Survey modelling

Adjusting for the Lizardman constant



Placeholder page for information about surveys, their design, analysis and limitations.

When can I get any information at out out of surveys?

It is, in general, hard, to get information out of surveys. Finding research questions that we can answer with surveys is a challenge in itself, and, having done so, it is a whole specialty field to design surveys to actually get at the research question we want to answer. Typically surveys that I have been asked to look at have not put sufficient effort into that, or they put that effort in too late.

Survey Chicken is a good essay about the difficulties here:

What I mean by “surveys” is standard written (or spoken) instruments, composed mostly of language, that are administered to subjects, who give responses, and whose responses are treated as quantitative information, which may then be subjected to statistical analysis. It is not the case that knowledge can never be obtained in this manner. But the idea that there exists some survey, and some survey conditions, that might plausibly produce the knowledge claimed, tends to lead to a mental process of filling in the blanks, of giving the benefit of the doubt to surveys in the ordinary case. But, I think, the ordinary survey, in its ordinary conditions, is of no evidentiary value for any important claim.

There are a lot of problems that arise here. A famous one is response bias:

Image: Sketchplanations. Of course, thanks to the lizardman constant we know that it is more plausible that 4% of people would have responded ‘no I never answer surveys’.

But there are so many!

Another one that I am fond of using, because it has a catchy name, is the Lizardman constant; This is the problem that survey responses have an irreducible level of noisy nonsense. Specifically, a rule of thumb 4% of people will claim their head of state is an alien Lizard monster on a survey.

I am particularly exercised by the problem that I refer to as the Dunning Kruger Theory of Mind, which is that, even with the best intentions in the world and an unbounded survey budget, we are not good at knowing our own minds, and even worse at knowing the minds of others. With all the focus and intent in the world, my survey responses are far more reflective of my self-image than they are of any facts about the world.

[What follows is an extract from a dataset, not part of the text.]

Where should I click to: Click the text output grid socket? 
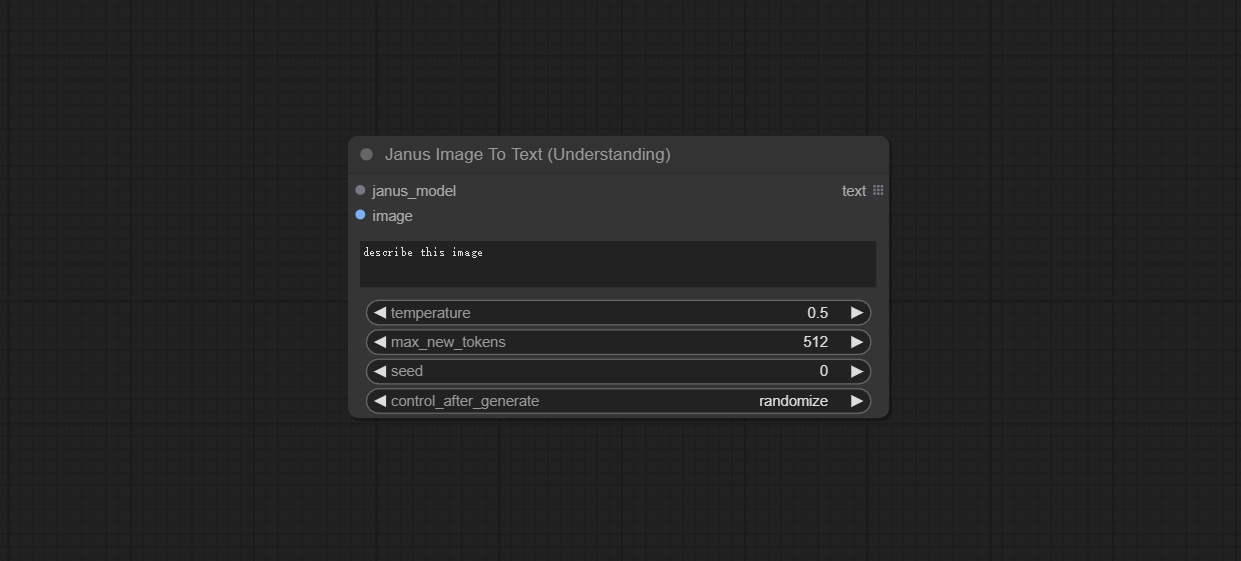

OK, many caveats, warnings and qualifications here. Does that mean that surveys are useless? No, it does not. It just means that surveys are difficult and limited. But sometimes there is no other clear way to study the phenomenon of interest, so we have to do what we can. What follows are some tricks to do this.

Survey design

TBD. To pick a paper that I have been looking at recently, Gelman and Margalit (2021) is an example of a paper that does ingenious survey design to answer non-trivial questions.

Post stratification

Tricks of particular use in modeling survey data when you need to adjust for bias in who actually answers the survey. Reweighting the data to correct for various types of remediable sampling bias.

There is some interesting crossover with clinical trial theory, in that there are surprising things that you CAN learn from a biased sample in many circumstances

It is a commonly held belief that clinical trials, to provide treatment effects that are generalizable to a population, must use a sample that reflects that population’s characteristics. The confusion stems from the fact that if one were interested in estimating an average outcome for patients given treatment A, one would need a random sample from the target population. But clinical trials are not designed to estimate absolutes; they are designed to estimate differences as discussed further here. These differences, when measured on a scale for which treatment differences are allowed mathematically to be constant (e.g., difference in means, odds ratios, hazard ratios), show remarkable constancy as judged by a large number of published forest plots. What would make a treatment estimate (relative efficacy) not be transportable to another population? A requirement for non-generalizability is the existence of interactions with treatment such that the interacting factors have a distribution in the sample that is much different from the distribution in the population.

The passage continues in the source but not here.